What if I told you there was a magical device that could help you quickly and easily improve your time, technique, and even your sound, and it could be bought for a few dollars or less? Would you take full advantage of it? Such a device does exist: The metronome! Today, an excellent one can be accessed through a smartphone for little to no money. With it, many common problems and challenges can be overcome, if you know how to use it!
Too often, young musicians do not recognize how vital a metronome is. They may not know how to use it properly, or may become quickly frustrated when technique does not line up perfectly with it from the start. However, consistent use of a metronome is a vital component of organizing efficient and successful practice.
To begin with, for any difficult piece of technique, repeating the passage, repeating it, and repeating it with mistakes will never yield the best results. Rather, that method just increases the likelihood of errors in performance. The goal should be to learn a piece of music correctly from the beginning, minimizing problems along the way.

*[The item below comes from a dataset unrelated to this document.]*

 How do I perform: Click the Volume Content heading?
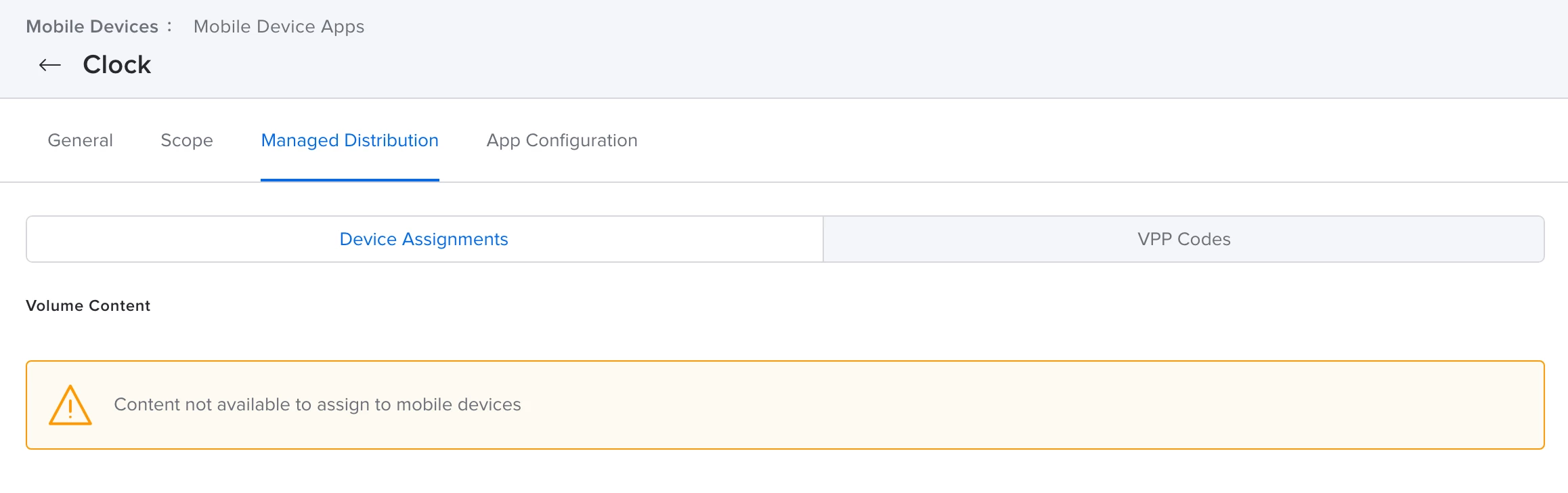click(x=88, y=305)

To learn a passage with few to no mistakes, a few things are necessary. First, the student must be comfortable with a counting system. For both basic and familiar rhythms, the student should be able to sound them out, in time, without the instrument. The old saying, “If you can count it, you can play it,” holds true.
Even at the counting stage, a metronome is vital. For difficult rhythms, set the metronome back many clicks (thirty, forty, fifty, or more) from the goal tempo. It will be much easier to count these tough rhythms at slow tempos. Then, gradually, build up by small increments (three or four “clicks” at a time). Do not speed up until the rhythm is consistently clean and comfortable at the present tempo. Before long, the rhythm will ingrained in the student so that they can then focus more on the element of technique.
When approaching a difficult passage on the clarinet or saxophone, the metronome is just as valuable. For any difficult passage, it is advisable to find a tempo low enough that the technique can be played accurately and in-time from the start. Avoiding mistakes early on will make the learning process much easier! Start at a very low tempo: Even for a passage at Allegro, if it is difficult, perhaps setting the metronome to forty beats per minute, or even less, will be necessary. If the piece is difficult enough, it may even be wise to set the beat to the eighth note at a low tempo.
From the start, small chunks that are easily digestible should be practiced: A phrase or less at a time for difficult technique. Perfection should be the goal, with all articulations, dynamics, and other musical considerations included from the very beginning. Also, just as important, all of this should be achievable with a relaxed body. Any tension or any inability to perform all aspects of the music accurately mean that the metronome should be turned to a slower setting.
As with the counting exercise, the passage should be played consistently, correctly, and comfortably before the tempo is moved up. Perhaps three or four such performances in a row are necessary before moving the metronome up any. If a mistake is made before the assigned number of repetitions, the student must start over again. If it is very difficult to perform the passage correctly more than once in a row, dial the metronome back by a few notches.
Once comfort is achieved, the metronome should only be adjusted up by very small increments at a time: Again, perhaps three or four “clicks.” The goal is to notice the change in tempo as little as possible: The technique should still be fairly easy to perform with all musical elements, in a relaxed manner. While all of the above may sound like it would take a long time, it does not. A great final product is achieved far more quickly and with less stress than simply repeating, repeating, and repeating a passage without disciplined use of the metronome.
Along with being the best way to work on technique, consistent use of the metronome can aid many basic aspects of performance. For saxophonists, vibrato can most effectively be learned and improved with the use of the metronome. Articulation speed and accuracy exercises are only made more effective with consistent use of the metronome and slow tempo growth. The jazz player’s time and feel can be improved greatly by consistently practicing with a metronome. The list goes on and on: To grow as effectively and as much as possible, the metronome is the musician’s best friend!